Limitations of this study include its retrospective design and limited representation of some factors in the study population. The lack of follow-up after acute episode precluded the evaluation of effects of discordant empirical treatment on long-term sequelae, such as renal scarring. The definition of treatment failure in the scenario of discordant therapy may underestimate the success rate because some pediatricians may choose to change a therapy despite clinical improvement when it results as discordant to antibiogram results. However, few studies tried to describe the effectiveness of discordant antibiotics in pediatric UTIs. Our study provided a real-life picture of the discordance between in-vitro and in-vivo effectiveness of commonly used antibiotics that is frequently experienced in clinical practice. Defining the risk factors associated to discordant treatment failure, results from this study may help future research on differentiated antibiotic approaches for pediatric UTIs.

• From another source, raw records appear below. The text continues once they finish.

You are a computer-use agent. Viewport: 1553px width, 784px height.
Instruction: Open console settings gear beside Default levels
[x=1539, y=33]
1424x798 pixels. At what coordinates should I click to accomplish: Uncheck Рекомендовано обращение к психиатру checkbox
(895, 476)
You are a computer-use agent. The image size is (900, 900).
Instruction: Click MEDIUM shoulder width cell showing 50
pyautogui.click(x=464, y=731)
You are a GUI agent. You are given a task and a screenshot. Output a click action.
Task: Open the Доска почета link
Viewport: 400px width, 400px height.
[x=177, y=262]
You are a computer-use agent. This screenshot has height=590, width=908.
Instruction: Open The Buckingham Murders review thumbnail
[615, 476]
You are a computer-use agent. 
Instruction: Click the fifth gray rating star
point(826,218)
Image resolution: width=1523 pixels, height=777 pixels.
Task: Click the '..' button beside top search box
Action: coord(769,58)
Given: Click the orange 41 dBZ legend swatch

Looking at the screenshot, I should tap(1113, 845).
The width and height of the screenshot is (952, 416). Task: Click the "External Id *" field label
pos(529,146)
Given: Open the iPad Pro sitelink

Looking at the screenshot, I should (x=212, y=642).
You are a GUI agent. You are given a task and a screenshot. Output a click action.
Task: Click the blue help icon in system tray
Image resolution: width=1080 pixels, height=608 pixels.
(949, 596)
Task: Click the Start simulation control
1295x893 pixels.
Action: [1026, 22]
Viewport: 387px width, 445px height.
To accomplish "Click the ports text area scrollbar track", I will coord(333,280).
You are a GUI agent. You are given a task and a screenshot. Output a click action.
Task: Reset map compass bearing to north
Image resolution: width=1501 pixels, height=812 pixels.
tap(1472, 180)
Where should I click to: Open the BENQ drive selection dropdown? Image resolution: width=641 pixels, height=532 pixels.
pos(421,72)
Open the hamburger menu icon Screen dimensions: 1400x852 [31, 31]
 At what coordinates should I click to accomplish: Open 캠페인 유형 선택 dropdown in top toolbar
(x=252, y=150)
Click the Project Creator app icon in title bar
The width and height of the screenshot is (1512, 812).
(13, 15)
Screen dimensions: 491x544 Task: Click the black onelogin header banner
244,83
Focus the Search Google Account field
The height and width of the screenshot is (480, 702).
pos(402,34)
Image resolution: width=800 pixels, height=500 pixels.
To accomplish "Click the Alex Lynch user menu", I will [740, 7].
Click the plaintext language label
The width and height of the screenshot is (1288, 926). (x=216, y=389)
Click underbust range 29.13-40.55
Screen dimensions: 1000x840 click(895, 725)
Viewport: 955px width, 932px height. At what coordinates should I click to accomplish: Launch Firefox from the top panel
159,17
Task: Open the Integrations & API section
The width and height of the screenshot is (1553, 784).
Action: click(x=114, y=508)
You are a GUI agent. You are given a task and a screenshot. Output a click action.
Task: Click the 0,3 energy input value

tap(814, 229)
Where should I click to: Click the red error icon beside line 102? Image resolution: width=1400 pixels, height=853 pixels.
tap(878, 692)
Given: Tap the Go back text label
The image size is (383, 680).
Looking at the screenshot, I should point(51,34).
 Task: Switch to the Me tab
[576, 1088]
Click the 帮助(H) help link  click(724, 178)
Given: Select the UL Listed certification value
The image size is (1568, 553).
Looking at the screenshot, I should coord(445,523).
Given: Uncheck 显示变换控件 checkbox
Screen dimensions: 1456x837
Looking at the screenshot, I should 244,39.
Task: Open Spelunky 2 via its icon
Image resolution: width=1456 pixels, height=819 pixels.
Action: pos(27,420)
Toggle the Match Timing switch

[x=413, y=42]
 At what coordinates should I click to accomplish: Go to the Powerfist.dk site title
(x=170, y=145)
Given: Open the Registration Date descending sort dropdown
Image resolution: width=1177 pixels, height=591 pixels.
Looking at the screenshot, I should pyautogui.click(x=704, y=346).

The increasing prevalence of uropathogens resistant to commonly used empirical antibiotics in community-acquired pediatric UTIs represents a serious public health problem. The alarming reports of surveillance studies may prompt the use of antibiotics with ever broader spectrum of action as empirical therapy. However, it is well known that inappropriate antibiotic use leads to increased antibiotic resistance in community-acquired UTIs, as demonstrated by higher resistance rates reported in countries where antibiotics are available over the counter [35]. Moreover, changing antibiotic prescribing patterns often facilitate the emergence of new resistances, as demonstrated in regions where use of amoxicillin/clavulanate or third-generation cephalosporins increased [11,36]. To avoid this vicious cycle, it is important not only to constantly monitor the prevalence of antibiotic resistance and to promote diversified empirical treatments based on risk factors for resistant infections but also to investigate the in-vivo effectiveness of empirical antibiotics already in use and its discordance with in-vitro findings.

5. Conclusions

This study showed that discordant empirical antibiotics may still be effective in more than half of children hospitalized for UTI, questioning the need to broaden the spectrum of action of empirical treatment. Clinical effectiveness of recommended empirical antibiotics may often overcome the increasing in-vitro resistance reported by surveillance studies. History of recurrent UTIs, use of antibiotic during 30 days prior to admission, infections caused by Pseudomonas aeruginosa, and use of combinations of penicillin and beta-lactamase inhibitors are the main risk factors for failure of discordant treatment. In this groups of patients, a differentiated empirical approach is needed, and the second-line therapy should be chosen on the basis of antibiogram’s results.